Posttranslational glycosaminoglycan attachment to decorin, a chondroitin/dermatan sulfate proteoglycan, was studied by expression of a wild-type decorin cDNA and several mutagenized forms in two types of mammalian cells. Transfection of the wild-type cDNA resulted in the synthesis of an authentic chondroitin/dermatan sulfate proteoglycan similar to the decorin molecule synthesized by cultured human fibroblasts. Conversion of the serine residue that serves as the attachment site for the sole glycosaminoglycan chain in decorin to a threonine residue greatly reduced the efficiency of the glycosaminoglycan substitution.
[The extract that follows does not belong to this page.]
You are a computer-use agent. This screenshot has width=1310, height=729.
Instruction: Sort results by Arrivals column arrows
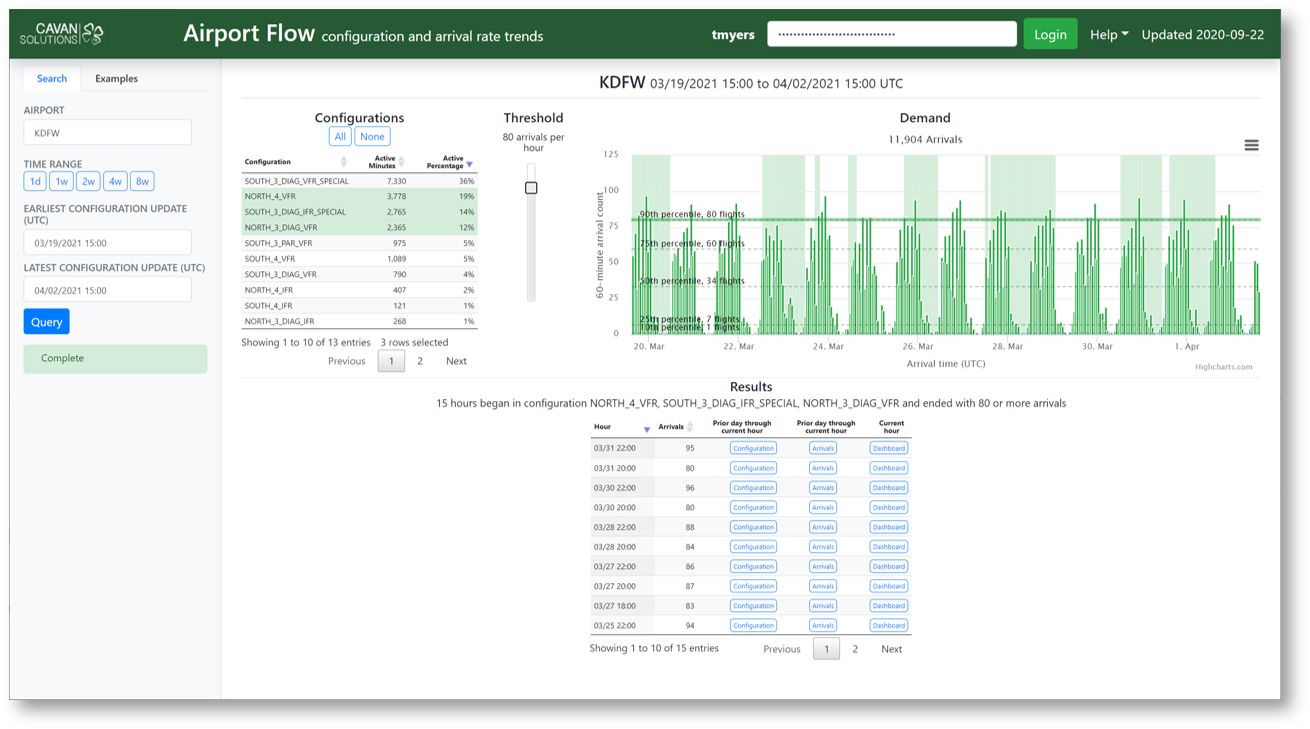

Less than 10% of the threonine-mutated core protein acquired a glycosaminoglycan chain, whereas most of the core protein was secreted without such substitution. Expression of cDNA in which an alanine residue had been introduced into the substituted serine position resulted in the secretion of core protein with no detectable glycosaminoglycan. Conversion to alanine of either one of the glycine residues that are adjacent to the substituted serine yielded the proteoglycan form of decorin. These results show that the xylosyltransferase responsible for the initiation of the glycosaminoglycan chain on the core protein can use a threonine residue for this substitution instead of a serine residue, but that such substitution is only partial, creating a "part-time" proteoglycan. Moreover, variations are possible in the sequence context of a glycosaminoglycan-substituted serine residue without loss of glycosaminoglycan substitution. The conformation of the substitution site may therefore be important for xylosyltransferase recognition.